DATA TO PROCESS section start
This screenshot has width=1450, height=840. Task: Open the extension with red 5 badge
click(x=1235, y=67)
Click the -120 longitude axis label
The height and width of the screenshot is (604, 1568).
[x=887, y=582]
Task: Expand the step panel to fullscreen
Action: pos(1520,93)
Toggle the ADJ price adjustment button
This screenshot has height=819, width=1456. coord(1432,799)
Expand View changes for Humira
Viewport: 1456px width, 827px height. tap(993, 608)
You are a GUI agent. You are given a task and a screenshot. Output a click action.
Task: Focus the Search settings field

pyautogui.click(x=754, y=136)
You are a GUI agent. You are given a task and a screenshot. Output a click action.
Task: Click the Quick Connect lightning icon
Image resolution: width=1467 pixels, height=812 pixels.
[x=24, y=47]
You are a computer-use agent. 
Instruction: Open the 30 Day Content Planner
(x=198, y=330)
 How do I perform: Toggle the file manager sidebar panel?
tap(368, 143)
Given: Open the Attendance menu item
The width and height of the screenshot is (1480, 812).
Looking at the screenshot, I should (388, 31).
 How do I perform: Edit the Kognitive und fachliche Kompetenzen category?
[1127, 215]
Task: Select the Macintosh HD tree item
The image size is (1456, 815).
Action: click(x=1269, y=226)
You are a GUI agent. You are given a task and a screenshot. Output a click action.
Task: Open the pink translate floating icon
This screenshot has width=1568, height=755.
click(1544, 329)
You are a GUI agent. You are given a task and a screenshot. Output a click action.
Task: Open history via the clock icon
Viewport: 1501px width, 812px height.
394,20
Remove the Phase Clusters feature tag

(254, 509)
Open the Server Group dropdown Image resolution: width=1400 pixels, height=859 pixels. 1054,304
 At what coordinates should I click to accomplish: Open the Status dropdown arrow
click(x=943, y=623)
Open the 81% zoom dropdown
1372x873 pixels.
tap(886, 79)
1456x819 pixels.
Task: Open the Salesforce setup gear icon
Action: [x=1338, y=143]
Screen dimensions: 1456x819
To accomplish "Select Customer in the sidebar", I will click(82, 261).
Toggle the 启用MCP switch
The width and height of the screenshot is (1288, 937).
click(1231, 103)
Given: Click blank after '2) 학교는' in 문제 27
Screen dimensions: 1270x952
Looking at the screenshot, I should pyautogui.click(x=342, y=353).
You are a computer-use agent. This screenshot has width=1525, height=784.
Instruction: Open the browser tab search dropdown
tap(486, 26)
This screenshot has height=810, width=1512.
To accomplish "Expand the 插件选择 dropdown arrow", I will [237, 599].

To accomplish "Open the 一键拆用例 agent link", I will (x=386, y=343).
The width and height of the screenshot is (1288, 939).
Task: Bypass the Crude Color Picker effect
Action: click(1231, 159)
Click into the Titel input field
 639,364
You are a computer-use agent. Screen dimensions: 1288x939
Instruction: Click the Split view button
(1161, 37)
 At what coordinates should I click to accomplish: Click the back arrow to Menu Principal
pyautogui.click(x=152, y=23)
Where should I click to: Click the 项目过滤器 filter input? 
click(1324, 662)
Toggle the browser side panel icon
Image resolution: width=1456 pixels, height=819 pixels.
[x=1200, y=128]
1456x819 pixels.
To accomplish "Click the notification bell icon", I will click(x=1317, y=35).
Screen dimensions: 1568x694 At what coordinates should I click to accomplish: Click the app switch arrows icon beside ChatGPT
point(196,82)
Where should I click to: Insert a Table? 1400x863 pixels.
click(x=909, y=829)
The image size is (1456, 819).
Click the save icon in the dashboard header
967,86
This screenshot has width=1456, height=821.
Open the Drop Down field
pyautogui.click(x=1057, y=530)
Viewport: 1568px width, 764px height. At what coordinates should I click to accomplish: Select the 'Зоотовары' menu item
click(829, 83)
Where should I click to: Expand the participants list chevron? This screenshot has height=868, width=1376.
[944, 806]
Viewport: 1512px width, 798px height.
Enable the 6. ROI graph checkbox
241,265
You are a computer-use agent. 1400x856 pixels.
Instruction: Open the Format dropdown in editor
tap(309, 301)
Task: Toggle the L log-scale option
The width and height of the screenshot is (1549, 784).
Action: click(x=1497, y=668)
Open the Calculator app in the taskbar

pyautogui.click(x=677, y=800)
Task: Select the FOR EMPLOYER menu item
DATA TO PROCESS section end
**WORK INSTRUCTION:**
Word for word, return each of the entries shown above.

**RESULT:**
This screenshot has width=1450, height=840. Task: Open the extension with red 5 badge
click(x=1235, y=67)
Click the -120 longitude axis label
The height and width of the screenshot is (604, 1568).
[x=887, y=582]
Task: Expand the step panel to fullscreen
Action: pos(1520,93)
Toggle the ADJ price adjustment button
This screenshot has height=819, width=1456. coord(1432,799)
Expand View changes for Humira
Viewport: 1456px width, 827px height. tap(993, 608)
You are a GUI agent. You are given a task and a screenshot. Output a click action.
Task: Focus the Search settings field

pyautogui.click(x=754, y=136)
You are a GUI agent. You are given a task and a screenshot. Output a click action.
Task: Click the Quick Connect lightning icon
Image resolution: width=1467 pixels, height=812 pixels.
[x=24, y=47]
You are a computer-use agent. 
Instruction: Open the 30 Day Content Planner
(x=198, y=330)
 How do I perform: Toggle the file manager sidebar panel?
tap(368, 143)
Given: Open the Attendance menu item
The width and height of the screenshot is (1480, 812).
Looking at the screenshot, I should (388, 31).
 How do I perform: Edit the Kognitive und fachliche Kompetenzen category?
[1127, 215]
Task: Select the Macintosh HD tree item
The image size is (1456, 815).
Action: click(x=1269, y=226)
You are a GUI agent. You are given a task and a screenshot. Output a click action.
Task: Open the pink translate floating icon
This screenshot has width=1568, height=755.
click(1544, 329)
You are a GUI agent. You are given a task and a screenshot. Output a click action.
Task: Open history via the clock icon
Viewport: 1501px width, 812px height.
394,20
Remove the Phase Clusters feature tag

(254, 509)
Open the Server Group dropdown Image resolution: width=1400 pixels, height=859 pixels. 1054,304
 At what coordinates should I click to accomplish: Open the Status dropdown arrow
click(x=943, y=623)
Open the 81% zoom dropdown
1372x873 pixels.
tap(886, 79)
1456x819 pixels.
Task: Open the Salesforce setup gear icon
Action: [x=1338, y=143]
Screen dimensions: 1456x819
To accomplish "Select Customer in the sidebar", I will click(82, 261).
Toggle the 启用MCP switch
The width and height of the screenshot is (1288, 937).
click(1231, 103)
Given: Click blank after '2) 학교는' in 문제 27
Screen dimensions: 1270x952
Looking at the screenshot, I should pyautogui.click(x=342, y=353).
You are a computer-use agent. This screenshot has width=1525, height=784.
Instruction: Open the browser tab search dropdown
tap(486, 26)
This screenshot has height=810, width=1512.
To accomplish "Expand the 插件选择 dropdown arrow", I will [237, 599].

To accomplish "Open the 一键拆用例 agent link", I will (x=386, y=343).
The width and height of the screenshot is (1288, 939).
Task: Bypass the Crude Color Picker effect
Action: click(1231, 159)
Click into the Titel input field
 639,364
You are a computer-use agent. Screen dimensions: 1288x939
Instruction: Click the Split view button
(1161, 37)
 At what coordinates should I click to accomplish: Click the back arrow to Menu Principal
pyautogui.click(x=152, y=23)
Where should I click to: Click the 项目过滤器 filter input? 
click(1324, 662)
Toggle the browser side panel icon
Image resolution: width=1456 pixels, height=819 pixels.
[x=1200, y=128]
1456x819 pixels.
To accomplish "Click the notification bell icon", I will click(x=1317, y=35).
Screen dimensions: 1568x694 At what coordinates should I click to accomplish: Click the app switch arrows icon beside ChatGPT
point(196,82)
Where should I click to: Insert a Table? 1400x863 pixels.
click(x=909, y=829)
The image size is (1456, 819).
Click the save icon in the dashboard header
967,86
This screenshot has width=1456, height=821.
Open the Drop Down field
pyautogui.click(x=1057, y=530)
Viewport: 1568px width, 764px height. At what coordinates should I click to accomplish: Select the 'Зоотовары' menu item
click(829, 83)
Where should I click to: Expand the participants list chevron? This screenshot has height=868, width=1376.
[944, 806]
Viewport: 1512px width, 798px height.
Enable the 6. ROI graph checkbox
241,265
You are a computer-use agent. 1400x856 pixels.
Instruction: Open the Format dropdown in editor
tap(309, 301)
Task: Toggle the L log-scale option
The width and height of the screenshot is (1549, 784).
Action: click(x=1497, y=668)
Open the Calculator app in the taskbar

pyautogui.click(x=677, y=800)
Task: Select the FOR EMPLOYER menu item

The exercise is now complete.